Source data:
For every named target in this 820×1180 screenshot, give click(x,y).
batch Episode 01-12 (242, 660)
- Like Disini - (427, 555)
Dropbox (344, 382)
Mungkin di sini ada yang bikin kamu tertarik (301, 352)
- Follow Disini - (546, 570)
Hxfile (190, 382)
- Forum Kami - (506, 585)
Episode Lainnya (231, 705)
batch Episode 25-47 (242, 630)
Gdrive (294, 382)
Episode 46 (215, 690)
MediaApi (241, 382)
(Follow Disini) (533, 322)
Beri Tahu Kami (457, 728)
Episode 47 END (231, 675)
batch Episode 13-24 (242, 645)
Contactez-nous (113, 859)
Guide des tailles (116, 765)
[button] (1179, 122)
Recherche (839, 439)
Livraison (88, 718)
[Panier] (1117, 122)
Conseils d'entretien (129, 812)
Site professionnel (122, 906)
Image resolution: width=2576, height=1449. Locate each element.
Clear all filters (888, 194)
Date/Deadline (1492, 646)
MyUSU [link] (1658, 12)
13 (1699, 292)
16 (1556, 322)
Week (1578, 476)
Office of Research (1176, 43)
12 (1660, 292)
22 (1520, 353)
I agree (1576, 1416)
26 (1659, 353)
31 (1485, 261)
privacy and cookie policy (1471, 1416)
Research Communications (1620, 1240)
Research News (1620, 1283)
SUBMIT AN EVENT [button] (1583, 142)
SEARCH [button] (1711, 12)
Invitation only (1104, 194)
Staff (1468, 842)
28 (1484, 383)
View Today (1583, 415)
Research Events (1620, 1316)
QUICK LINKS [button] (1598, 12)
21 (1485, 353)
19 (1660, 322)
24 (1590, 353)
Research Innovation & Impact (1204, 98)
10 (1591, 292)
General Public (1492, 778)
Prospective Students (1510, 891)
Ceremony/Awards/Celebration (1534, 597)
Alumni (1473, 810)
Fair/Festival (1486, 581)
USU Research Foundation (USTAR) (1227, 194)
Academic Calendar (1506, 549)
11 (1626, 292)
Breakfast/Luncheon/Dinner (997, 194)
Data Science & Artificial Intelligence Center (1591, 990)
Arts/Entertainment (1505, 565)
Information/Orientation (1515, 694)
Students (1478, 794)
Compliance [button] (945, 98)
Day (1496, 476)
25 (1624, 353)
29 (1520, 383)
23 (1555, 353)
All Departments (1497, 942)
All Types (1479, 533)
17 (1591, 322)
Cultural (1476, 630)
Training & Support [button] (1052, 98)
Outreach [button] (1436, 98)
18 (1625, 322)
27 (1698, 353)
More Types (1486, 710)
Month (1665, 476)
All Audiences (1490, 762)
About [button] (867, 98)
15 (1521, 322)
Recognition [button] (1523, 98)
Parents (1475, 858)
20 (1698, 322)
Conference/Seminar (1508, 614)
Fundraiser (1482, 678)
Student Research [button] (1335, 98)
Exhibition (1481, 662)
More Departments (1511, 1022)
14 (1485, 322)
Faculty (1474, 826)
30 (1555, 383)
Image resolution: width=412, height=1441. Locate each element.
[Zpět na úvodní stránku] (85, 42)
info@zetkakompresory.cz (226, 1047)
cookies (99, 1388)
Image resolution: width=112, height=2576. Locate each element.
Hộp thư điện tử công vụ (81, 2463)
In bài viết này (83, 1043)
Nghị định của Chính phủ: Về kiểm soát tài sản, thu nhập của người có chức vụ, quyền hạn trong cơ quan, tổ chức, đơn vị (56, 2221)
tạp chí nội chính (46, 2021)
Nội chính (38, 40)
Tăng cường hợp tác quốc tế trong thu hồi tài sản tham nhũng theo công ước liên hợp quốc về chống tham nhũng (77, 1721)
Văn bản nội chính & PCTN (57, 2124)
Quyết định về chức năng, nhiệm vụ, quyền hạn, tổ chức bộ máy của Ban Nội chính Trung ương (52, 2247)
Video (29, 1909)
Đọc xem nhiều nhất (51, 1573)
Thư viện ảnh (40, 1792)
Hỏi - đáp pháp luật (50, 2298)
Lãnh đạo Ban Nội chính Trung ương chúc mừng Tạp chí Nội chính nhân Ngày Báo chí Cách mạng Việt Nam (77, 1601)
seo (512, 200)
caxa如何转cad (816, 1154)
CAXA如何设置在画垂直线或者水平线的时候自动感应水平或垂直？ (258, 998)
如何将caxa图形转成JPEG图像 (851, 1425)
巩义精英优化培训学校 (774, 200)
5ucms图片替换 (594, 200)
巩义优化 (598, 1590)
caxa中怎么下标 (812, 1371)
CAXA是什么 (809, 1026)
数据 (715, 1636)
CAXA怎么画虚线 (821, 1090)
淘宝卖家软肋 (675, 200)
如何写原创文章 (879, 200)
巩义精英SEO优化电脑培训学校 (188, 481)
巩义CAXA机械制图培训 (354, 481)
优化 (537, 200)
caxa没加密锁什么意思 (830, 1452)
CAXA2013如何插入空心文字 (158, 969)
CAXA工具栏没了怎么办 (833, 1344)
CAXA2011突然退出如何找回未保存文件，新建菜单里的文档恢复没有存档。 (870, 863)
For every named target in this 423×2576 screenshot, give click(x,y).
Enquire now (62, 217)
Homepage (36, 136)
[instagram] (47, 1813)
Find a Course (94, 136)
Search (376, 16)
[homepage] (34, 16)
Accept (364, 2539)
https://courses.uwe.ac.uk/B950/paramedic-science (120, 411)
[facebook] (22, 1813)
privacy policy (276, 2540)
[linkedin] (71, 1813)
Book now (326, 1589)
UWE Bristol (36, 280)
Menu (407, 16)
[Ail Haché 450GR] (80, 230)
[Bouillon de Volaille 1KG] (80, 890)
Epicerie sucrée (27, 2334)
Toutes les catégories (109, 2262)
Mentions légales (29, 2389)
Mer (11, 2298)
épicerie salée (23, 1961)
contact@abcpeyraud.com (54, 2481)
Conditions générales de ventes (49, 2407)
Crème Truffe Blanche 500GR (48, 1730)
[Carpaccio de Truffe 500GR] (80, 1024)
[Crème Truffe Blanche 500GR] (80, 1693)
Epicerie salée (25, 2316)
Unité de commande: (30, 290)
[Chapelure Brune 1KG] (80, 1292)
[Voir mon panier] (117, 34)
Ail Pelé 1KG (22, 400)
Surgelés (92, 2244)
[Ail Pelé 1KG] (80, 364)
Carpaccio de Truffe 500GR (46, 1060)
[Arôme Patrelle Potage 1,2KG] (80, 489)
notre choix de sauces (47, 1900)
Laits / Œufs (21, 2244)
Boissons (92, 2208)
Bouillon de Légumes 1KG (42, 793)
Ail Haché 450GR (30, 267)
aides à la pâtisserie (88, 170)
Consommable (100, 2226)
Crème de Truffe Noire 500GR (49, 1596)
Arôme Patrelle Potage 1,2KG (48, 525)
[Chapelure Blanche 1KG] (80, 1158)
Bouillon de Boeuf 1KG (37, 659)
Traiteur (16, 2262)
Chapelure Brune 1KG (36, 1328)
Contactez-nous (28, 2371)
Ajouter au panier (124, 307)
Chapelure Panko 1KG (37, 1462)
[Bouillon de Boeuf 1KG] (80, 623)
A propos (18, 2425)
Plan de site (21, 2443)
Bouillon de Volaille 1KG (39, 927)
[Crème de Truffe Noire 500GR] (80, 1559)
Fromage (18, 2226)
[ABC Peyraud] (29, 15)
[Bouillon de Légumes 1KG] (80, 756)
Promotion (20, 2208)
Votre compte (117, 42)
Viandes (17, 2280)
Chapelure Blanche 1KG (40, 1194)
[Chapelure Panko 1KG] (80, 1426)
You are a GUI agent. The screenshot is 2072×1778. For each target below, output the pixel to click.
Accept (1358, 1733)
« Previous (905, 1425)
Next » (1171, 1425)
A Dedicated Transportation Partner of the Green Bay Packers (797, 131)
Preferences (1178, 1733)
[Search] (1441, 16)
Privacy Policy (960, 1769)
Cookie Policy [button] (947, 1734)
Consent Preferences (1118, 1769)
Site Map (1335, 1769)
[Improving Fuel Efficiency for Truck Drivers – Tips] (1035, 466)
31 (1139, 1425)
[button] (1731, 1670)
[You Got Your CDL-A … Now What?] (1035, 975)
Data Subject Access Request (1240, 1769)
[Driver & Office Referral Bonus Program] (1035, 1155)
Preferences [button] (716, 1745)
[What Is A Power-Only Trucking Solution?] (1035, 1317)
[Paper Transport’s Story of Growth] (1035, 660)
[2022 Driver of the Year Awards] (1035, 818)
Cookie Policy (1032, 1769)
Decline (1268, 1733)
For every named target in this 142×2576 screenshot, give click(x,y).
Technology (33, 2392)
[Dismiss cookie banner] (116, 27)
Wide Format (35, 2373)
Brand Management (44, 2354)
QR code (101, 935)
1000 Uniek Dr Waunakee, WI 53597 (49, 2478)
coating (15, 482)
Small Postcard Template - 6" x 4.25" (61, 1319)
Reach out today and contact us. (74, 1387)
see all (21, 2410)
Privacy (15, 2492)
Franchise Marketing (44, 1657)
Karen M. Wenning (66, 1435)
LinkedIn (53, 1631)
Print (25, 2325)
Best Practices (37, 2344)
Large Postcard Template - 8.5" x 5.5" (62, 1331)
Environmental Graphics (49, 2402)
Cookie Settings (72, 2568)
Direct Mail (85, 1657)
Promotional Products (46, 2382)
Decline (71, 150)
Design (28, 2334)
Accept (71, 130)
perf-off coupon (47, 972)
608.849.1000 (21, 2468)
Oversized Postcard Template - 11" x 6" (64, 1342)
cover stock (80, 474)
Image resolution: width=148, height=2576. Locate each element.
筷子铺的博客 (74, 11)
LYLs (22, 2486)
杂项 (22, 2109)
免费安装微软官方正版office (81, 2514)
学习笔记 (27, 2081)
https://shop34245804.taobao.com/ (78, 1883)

WHAT THE EXERCISE ASKS:
From the records above, give again exactly the lines running from the line with "Compliance [button] (945, 98)" to the line with "Outreach [button] (1436, 98)", inclusive.

RESULT OF THE TASK:
Compliance [button] (945, 98)
Day (1496, 476)
25 (1624, 353)
29 (1520, 383)
23 (1555, 353)
All Departments (1497, 942)
All Types (1479, 533)
17 (1591, 322)
Cultural (1476, 630)
Training & Support [button] (1052, 98)
Outreach [button] (1436, 98)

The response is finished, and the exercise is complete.